Nggak percaya? Mari siapkan buku catatan anda selagi mendengarkan plot film ini. Seorang wanita bernama Julia (diperankan oleh aktris Belen Rueda) menemukan saudara kembarnya yang bernama Sara (diperankan juga oleh Belen Rueda) tewas gantung diri di basement rumahnya. Seperti kisah thriller dan misteri pada umumnya, kematian sang saudara kembar ini tidak seperti apa yang kita kira sebelumnya. Dan Julia tahu ini. Dia merasa saudaranya tidak bunuh diri, tapi dibunuh oleh seseorang. Atau sesuatu. Tentu saja seperti kisah-kisah tegang lainnya, proses penguakan misterinya harus dibikin ribet. Sudahkah saya bilang kalau Julia bermasalah dengan indera penglihatannya? Dalam kisah ini, baik Julia maupun mendiang saudaranya, Sara, menderita kelainan pada indera penglihatan mereka, yang membuat daya pandang mereka perlahan-lahan menurun seiring berjalannya waktu, menuju kebutaan. Dan oh, stress dan panik hanya akan membuat proses kebutaan ini semakin cepat. Ah, Julia, you are so screwed. Saat Julia menceritakan kecurigaannya pada suaminya, sang suami, sebagaimana pasangan yang penyayang dan berpedoman pada sila Persatuan yang Adil dan Beradab, tidak mengindahkan keluh kesah sang istri. Pundung, Julia pun melakukan riset sendiri. Tapi tentu riset-nya tidak gampang karena semua orang yang ditemui Julia, dari mulai tetangga, pelayan, sampe anak jin sekalipun, semuanya bertingkah misterius. It’s like they know more than they are saying. Sama lah tingkahnya kayak ngebayangin Christoper Nolan ngomong:

“Selamat datang di press junket lanjutan film the Dark Knight. Saya bisa katakan di sini bahwa di film ini akan ada kejutan gila-gilaan. Salah satunya adalah kemunculan KEMBALI dari MUSUH UTAMA, BEBUYUTAN Batman, yaitu, ADALAH—YAK cukup sampai di sini saja press junket hari ini.Sekian dan wassalamu alaikum warahmatullahi wabarakatuh.”

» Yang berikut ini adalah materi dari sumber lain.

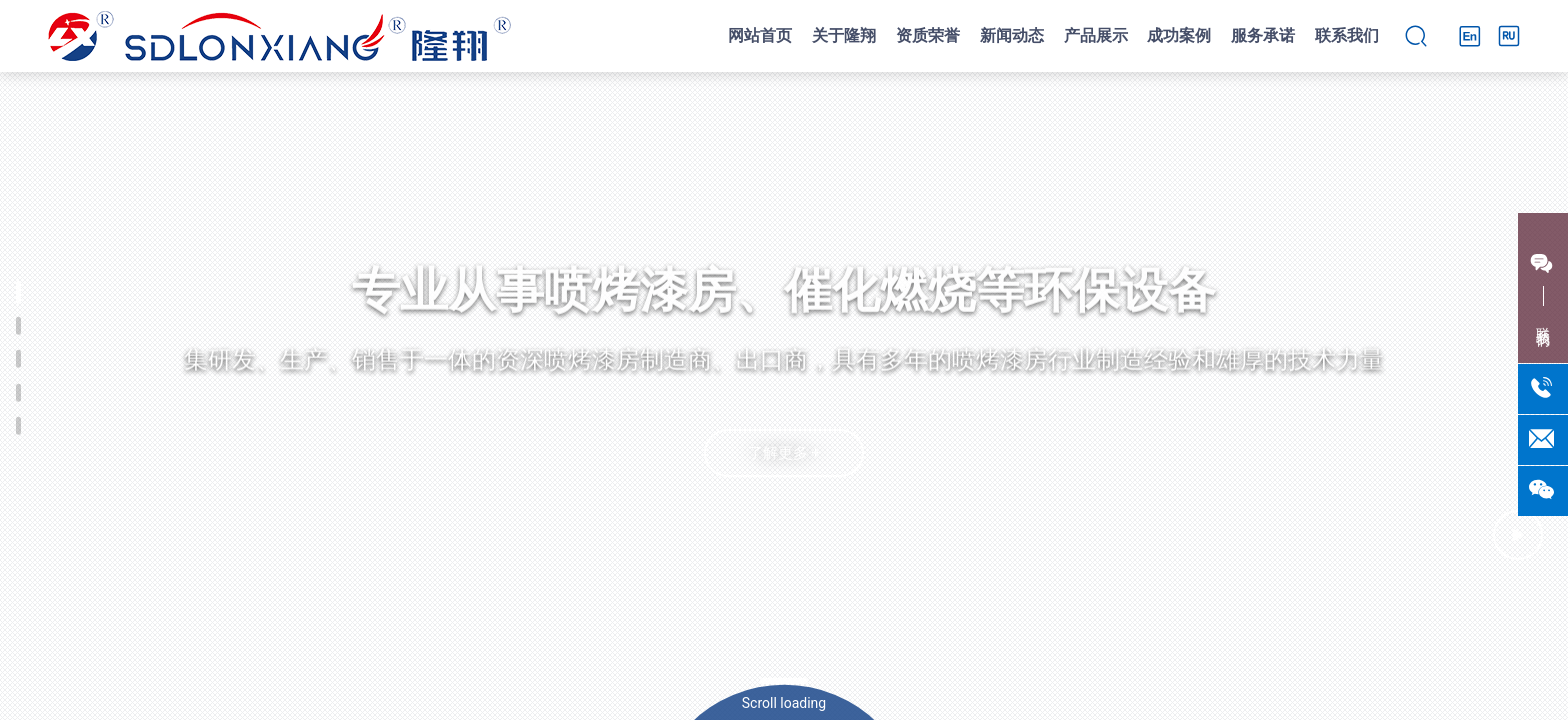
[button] (784, 681)
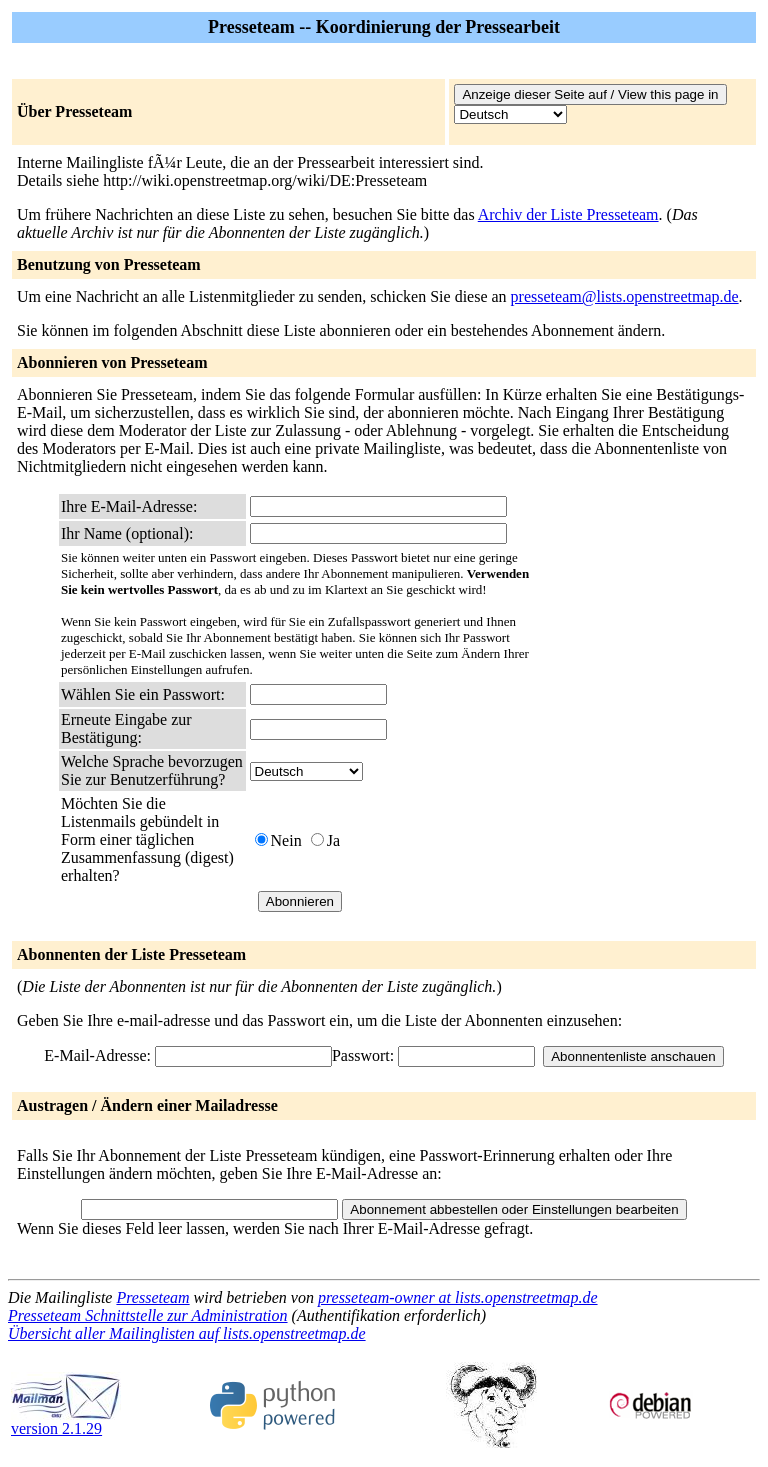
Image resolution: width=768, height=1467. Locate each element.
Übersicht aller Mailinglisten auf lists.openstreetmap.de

Para penonton pun langsung adu cakar-cakaran. Ini lah perasaan yang berhasil diciptakan oleh sang pembuat film terhadap tokoh Julia dan para penonton. Sepanjang masa putar film, Julia dan penonton dibuat pengen ngedangdut: “sungguh mati aku jadi penasaraaaaaan.....” karena plot dan kondisinya seperti disalin dari buku Thriller 101 (if there is such thing) sebagaimana dijelaskan di atas. Tapi ini nggak berarti film Julia’s Eyes ini menjadi jelek karena semua tergantung skill para pembuatnya (termasuk pemainnya). Oke, anggaplah begini. Pada masa sekolah, pernahkah anda membiarkan teman sebangku anda mencontek jawaban-jawaban ujian anda tahu-tahu dia mendapatkan nilai lebih bagus dari anda? Ditambah lagi dia dapat beasiswa penuh ke universitas ternama di Bandung dan sekarang bekerja di salah satu perusahaan multinasional di Jakarta? (that mother fumbling scheming conniving little sh—ampe di mana tadi??) Nah, duo sutradara Julia’s Eyes, Guillem Morales dan Oriol Paulo ini bisa diibaratkan sebagai teman atau mantan teman anda itu. Hasil kerjaannya banyak nyalin tapi hasilnya lebih bagus daripada thriller-thriller kebanyakan. Padahal bahan-bahannya juga dari thriller-thriller kebanyakan (contoh: dalam setiap kesempatan, tokoh ceweknya selalu ditinggal sendirian sama sang suami entah si suami bilang “aku ambil kopor di parkiran dulu ya, kamu tunggu aja di hotel yang ada pelayan creepy nya ini” dan bahkan setelah sampai di parkiran, “Nah sekarang kamu tunggu di mobil, di parkiran ini ya. Aku mau ngomong sama satpamnya.” Mbok ya diajak aja gitu istrinya. Kasian itu lagi ketakutan! Di film ini juga masih ada penyakit di kala klimaks film, yaitu Penduduk Komplek Perumahan yang Kayaknya Pada Mudik Lebaran Semua Sampe-Sampe Gak Bisa Mendengar Pemeran Utama Jerit-Jerit Diserang Pembunuh/Setan/Tukang Es dan bapak-bapak polisi yang kelakuannya sungguh mirip ciri-ciri orang hamil: Telat Datangnya.) Tapi satu hal yang saya bisa jamin—anda gak bakal bisa menebak dalang/pelaku/setan-nya siapa di film ini. Saya berani garansi (*syarat dan ketentuan berlaku). Hal yang paling berhasil dari film ini adalah unsur misteri nya. Dan pay off nya pun tegang dan memuaskan. Kalo film ini diibaratkan humor, punch line nya nendang.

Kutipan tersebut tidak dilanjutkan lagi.